The Nasdaq 100 Index is a basket of the 100 largest, most actively traded U.S companies listed on the Nasdaq stock exchange. The index includes companies from various industries except for the financial industry, like commercial and investment banks. These non-financial sectors include retail, biotechnology, industrial, technology, health care, and others.
The index is constructed on a modified capitalization methodology, meaning individual weights are according to market capitalization with constraints to limit the influence of the largest companies. To accomplish this, Nasdaq reviews the composition of the index each quarter and adjust weightings if the distribution requirements are not met.
Breaking Down the Nasdaq 100 Index
The Nasdaq 100 is traded through the PowerShares QQQ Trust, designed to track the performance of the 100 largest companies on the Nasdaq exchange. Each company in the trust must be a member of the Nasdaq 100 and be listed on the broader exchange for at least two years. Some exceptions are made for newly public companies that have extremely high market capitalizations. Also, listed stocks need to have an average daily trading volume of 200,000 and publicly report earnings quarterly and annually.
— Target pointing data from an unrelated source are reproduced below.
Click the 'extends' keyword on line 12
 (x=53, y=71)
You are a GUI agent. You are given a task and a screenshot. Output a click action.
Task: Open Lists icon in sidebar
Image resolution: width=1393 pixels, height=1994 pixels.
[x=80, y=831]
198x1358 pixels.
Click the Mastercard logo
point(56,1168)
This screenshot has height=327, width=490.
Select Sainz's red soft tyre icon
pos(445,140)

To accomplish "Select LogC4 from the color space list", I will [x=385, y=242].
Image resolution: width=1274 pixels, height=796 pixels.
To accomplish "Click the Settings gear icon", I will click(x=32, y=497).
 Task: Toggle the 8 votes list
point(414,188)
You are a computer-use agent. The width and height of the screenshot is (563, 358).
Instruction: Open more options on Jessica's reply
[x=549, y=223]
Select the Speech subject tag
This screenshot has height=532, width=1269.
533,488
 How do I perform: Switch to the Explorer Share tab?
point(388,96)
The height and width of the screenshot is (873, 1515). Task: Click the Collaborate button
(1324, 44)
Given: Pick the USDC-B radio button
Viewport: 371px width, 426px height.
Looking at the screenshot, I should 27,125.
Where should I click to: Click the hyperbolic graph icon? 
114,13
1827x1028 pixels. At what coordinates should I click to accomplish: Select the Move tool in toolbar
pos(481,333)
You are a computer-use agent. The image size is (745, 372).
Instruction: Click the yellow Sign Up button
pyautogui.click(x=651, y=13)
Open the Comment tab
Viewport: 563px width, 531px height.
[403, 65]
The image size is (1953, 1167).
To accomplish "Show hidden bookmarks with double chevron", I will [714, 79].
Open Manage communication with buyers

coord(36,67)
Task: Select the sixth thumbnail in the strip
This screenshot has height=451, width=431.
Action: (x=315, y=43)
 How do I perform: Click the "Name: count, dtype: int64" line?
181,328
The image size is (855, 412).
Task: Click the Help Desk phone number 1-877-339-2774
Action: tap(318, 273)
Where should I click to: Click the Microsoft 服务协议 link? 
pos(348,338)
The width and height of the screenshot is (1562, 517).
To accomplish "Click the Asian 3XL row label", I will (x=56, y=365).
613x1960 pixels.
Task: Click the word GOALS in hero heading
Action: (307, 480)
Companies with bankruptcy issues are omitted from the PowerShares QQQ Trust. On occasion, the composition of the trust may not identically match the Index, but the main objective of the QQQ is still to track the price and performance of the underlying index.
Composition of the Nasdaq 100 Index
The Nasdaq 100 Index is composed of assets in various sectors, excluding financial services. A large portion of the index covers the technology sector, which accounts for 54% of the index's weight. The next largest sector is consumer services, represented by companies like restaurant chains, retailers, and travel services. These stocks account for nearly a quarter of the cap weight thanks to the continued growth of retail giant Amazon (AMZN). Rounding out the index is healthcare, industrials, and telecommunications. The diversity of companies included in the Nasdaq 100 helped drive strong returns for the past two decades.
Criteria for Eligibility
For inclusion in the Nasdaq 100, index securities must be listed exclusively on a Nasdaq exchange. This can include common stocks, ordinary shares, ADRs, and tracking stocks. Twenty-seven countries are tied to companies represented in the index. Other grounds for inclusion comprise market capitalization and liquidity. While there is no minimum requirement for market capitalization, the index itself represents the top 100 largest companies listed on the Nasdaq.